All patients who underwent the Z benefit package incorporated two scoring systems to evaluate perioperative morbidity and mortality, namely Euroscore and STS score. In this study, the Euroscore ranged from 0.22% to 1.86% and the STS score ranged from 0.32% to 1.44%. Both scores fell within the category of low risk for perioperative morbidity and mortality post CABG. In addition, SYNTAX II scoring system was computed with a mean of 5.50 ± 6.6. This is considered a low score for mortality and that patients would have good prognosis when they undergo CABG.
Most of the patients who had hospital-acquired pneumonia (23%) postoperatively had the following identified risk factors, namely: hypertension, dyslipidemia and chronic smoker. This finding is congruent with the study of Wang, et al.24 There were 22 patients who developed atrial fibrillation and most of them had it in the first 24 hours. Patients who underwent CABG may develop atrial fibrillation and this occurs in 20%-40% of patients after CABG due to reperfusion arrhythmia.25-26 The other arrhythmias observed were non-sustained ventricular tachycardia (NSVT) in four patients and supraventricular tachycardia (SVT) in one patient. NSVT in all patients was resolved medically. One patient who had SVT while weaning was ongoing from the mechanical ventilator responded to carotid massage.

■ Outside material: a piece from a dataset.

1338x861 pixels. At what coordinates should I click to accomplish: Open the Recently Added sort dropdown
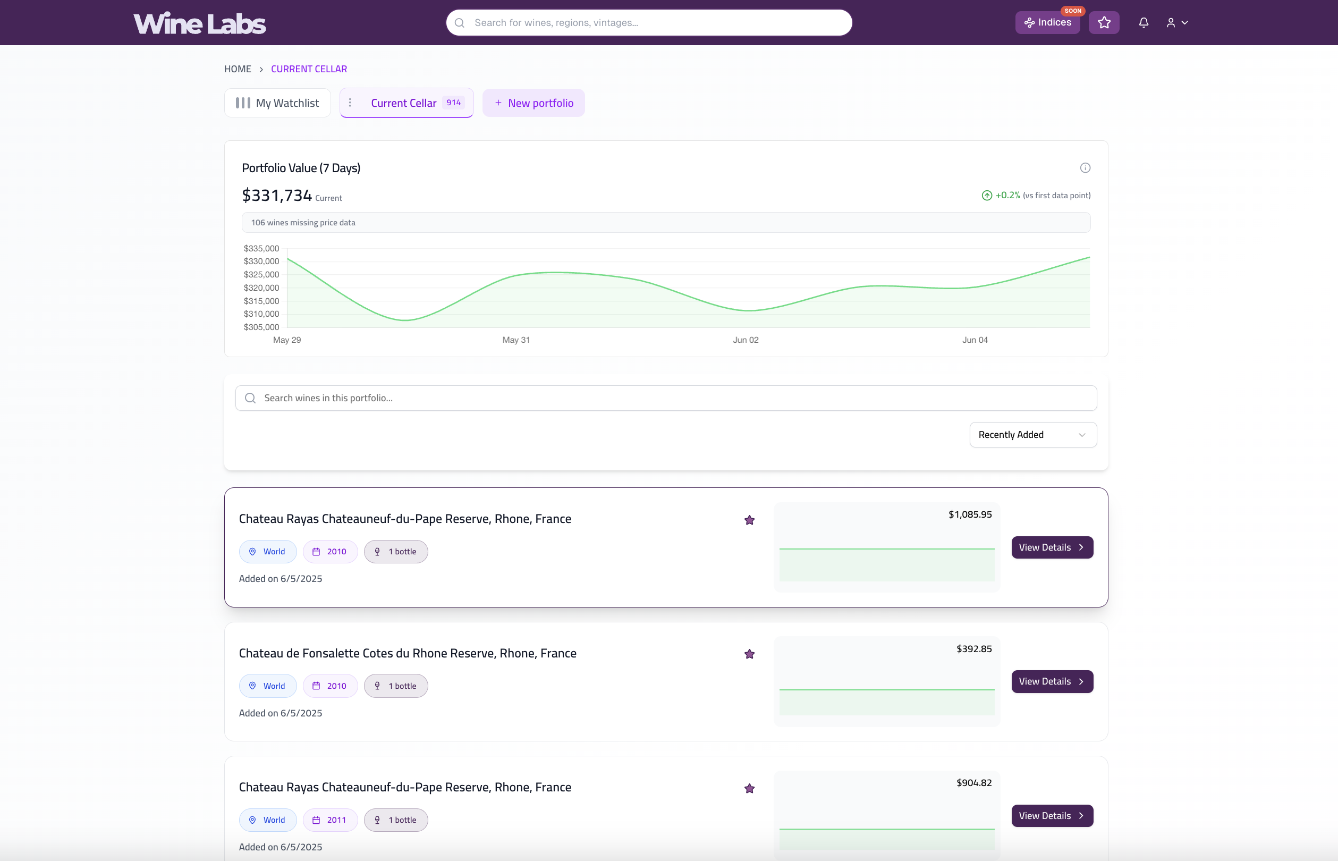click(x=1033, y=434)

There were 12 patients (9.5%) who developed acute kidney injury (AKI) postoperatively, but the condition improved with hydration and did not lead to dialysis. According to the 2011 guideline for coronary artery bypass surgery,27 predisposing factors such as diabetes, uncontrolled hypertension and advanced age could contribute to AKI. In this paper, hypertension and diabetes are the first and third most common comorbidities present among patients included in the ZBen package.

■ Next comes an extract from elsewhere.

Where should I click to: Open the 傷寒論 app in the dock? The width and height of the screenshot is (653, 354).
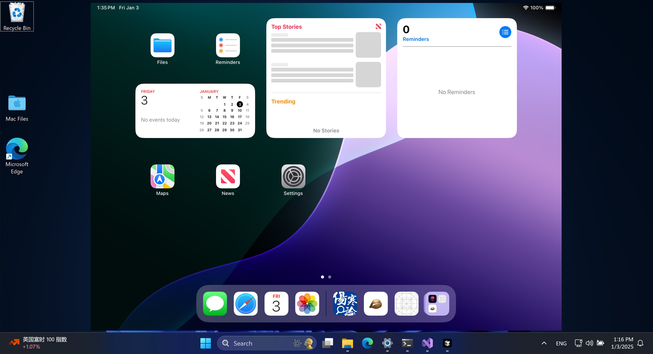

In this study, there was no mortality compared to another local study which reported 4.8% mortality.10 All patients in the study were discharged improved.
Conclusion
The results of this study showed the clinical profile and comorbidities of patients who are at-risk to develop CAD and may lead to CABG procedure. The leading cause of CAD was still attributed to hypertension. The main causes of increased length in hospitalization were identified which was hospital-acquired pneumonia and atrial fibrillation. All patients underwent proper screening prior to CABG under the PhilHealth Z Benefit protocol. All patients included in the study had good procedural outcome with no mortality. The results gathered in this study may serve as a reference and baseline data to other institutions who plan to perform CABG under the Z Benefit.

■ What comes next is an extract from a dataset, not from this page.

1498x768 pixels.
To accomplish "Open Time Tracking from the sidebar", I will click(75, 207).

The limitation of the study involved only a small number of population in a single center and patients follow up was only available and limited during the course of hospital stay or admission. It is recommended to conduct a larger-scale, multi-center study involving different institutions that also offer the Z Benefit package to further confirm the above results and enable international comparison. Follow-up of patients after discharge may also be recommended to further assess their functional capacity and possible new development of post-procedural comorbidities.